Mitsubishi Heavy Industries, Ltd. Site Web mondial | Mitsubishi Shipbuilding conclut un accord sur la construction du premier navire d’essai de démonstration au monde pour le transport de CO2 liquéfié –

Image conceptuelle du LCO2 navire d’essai de démonstration

Aperçu du navire

Inscription Japon
Longueur totale 72,0 m
Rayonner 12,5 mètres
Brouillon 4,55 m
Capacité du réservoir 1 450 m³

Tokyo, le 2 février 2022 – Mitsubishi Shipbuilding Co., Ltd., un membre du groupe Mitsubishi Heavy Industries (MHI) basé à Yokohama, a conclu un contrat avec Sanyu Kisen Co., Ltd., une entreprise basée à Kobe dont l’activité principale est gestion de la navigation des navires dans les eaux japonaises et étrangères, appelant à la construction d’un navire d’essai de démonstration pour le transport de dioxyde de carbone liquéfié (LCO2) en conjonction avec les initiatives de la New Energy and Industrial Technology Development Organization (NEDO) dans le cadre du projet « CCUS R&D and Demonstration Related Project / Large-scale CCUS Demonstration in Tomakomai / Demonstration Project on CO2 Transport / Projet de R&D et de démonstration pour le CO2 Transport maritime » (les projets de démonstration). La construction débutera à l’usine Enoura du chantier naval et des machines de Shimonoseki de MHI, l’achèvement et la livraison étant prévus pour la seconde moitié de l’exercice 2023.

L’Engineering Advancement Association of Japan (ENAA), l’une des entités exerçant des activités liées aux projets de démonstration, affrètera le navire auprès de Sanyu Kisen, le sous-traitant, et l’exploitera aux fins du projet.
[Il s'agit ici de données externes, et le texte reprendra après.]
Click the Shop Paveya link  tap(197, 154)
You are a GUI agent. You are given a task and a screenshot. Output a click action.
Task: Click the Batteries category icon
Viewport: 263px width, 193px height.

Sous consignation de l’ENAA, trois partenaires de projet supplémentaires – Kawasaki Kisen Kaisha, Ltd. (« K » LINE), Nippon Gas Line Co., Ltd. et l’Université d’Ochanomizu – accéléreront la R&D du LCO2 technologie de transport et contribuer à la réduction des coûts de la technologie CCUS et au transport sûr, à longue distance et à grande échelle de LCO2.

Bien que les navires transportent du LCO2 utilisés dans l’industrie alimentaire ont déjà été construits et exploités en Europe et au Japon, le navire qui sera nouvellement construit devrait être le premier LCO au monde2 transporteur destiné spécifiquement au CCUS. Mitsubishi Shipbuilding sera en charge de tous les aspects, de la conception du navire à la construction, y compris le système de confinement de la cargaison, en appliquant ses technologies de traitement du gaz et son expertise cultivées grâce à la construction de transporteurs de gaz liquéfié (de type GPL et GNL).

Le CCUS attire aujourd’hui l’attention comme un moyen efficace d’atteindre une société neutre en carbone. Parce que le CO2 les sites d’émissions sont souvent situés loin des sites sélectionnés pour l’utilisation ou le stockage du carbone, la demande devrait augmenter pour le LCO2 des transporteurs capables de transporter leur cargaison de manière sûre et économique. Grâce à l’expérience acquise en construisant le premier LCO au monde2 Transporteur construit spécifiquement pour CCUS, le Groupe MHI renforcera son activité stratégique actuelle axée sur la transition énergétique. La Société poursuivra également son engagement à développer et à fournir les technologies liées au LCO2 transporteurs nécessaires à la construction de la chaîne de valeur CCUS, pour contribuer au CO2 développement de l’écosystème.

Mitsubishi Shipbuilding, dans le cadre de sa stratégie de croissance « MARINE FUTURE STREAM », s’est fixé deux objectifs principaux : la décarbonisation grâce à des technologies innovantes dans l’industrie maritime telles que l’utilisation d’énergies renouvelables et le recyclage du carbone, et l’utilisation efficace des espaces océaniques grâce à un fonctionnement autonome et à l’électrification. Pour atteindre ces objectifs, la société vise à poursuivre et à réaliser diverses innovations applicables à l’industrie. Le développement continu de LCO2 les transporteurs et la recherche active de la viabilité commerciale dans ce domaine font partie de ces initiatives, l’objectif ultime de l’entreprise étant de réaliser la décarbonisation en tant qu’intégrateur de systèmes marins.

CHAÎNE DE VALEUR CCUS

Pour une démonstration vidéo de la façon dont un LCO2 fonctions de transporteur, visitez:

SCALE Lending conclut un prêt de construction de 72 millions de dollars pour le 240 Willoughby St. à Fort Greene

Un rendu du développement du groupe Rabsky au 240, rue Willoughby à Fort Greene, y compris un nouveau bâtiment et la rénovation d’un bâtiment existant. Rendu avec l’aimable autorisation du groupe Rabsky

SCALE Lending, un prêteur de financement de construction actif dans la région métropolitaine de New York, a annoncé cette semaine avoir conclu un prêt de construction de 72 millions de dollars pour le projet 240 Willoughby St. du groupe Rabsky à Fort Greene.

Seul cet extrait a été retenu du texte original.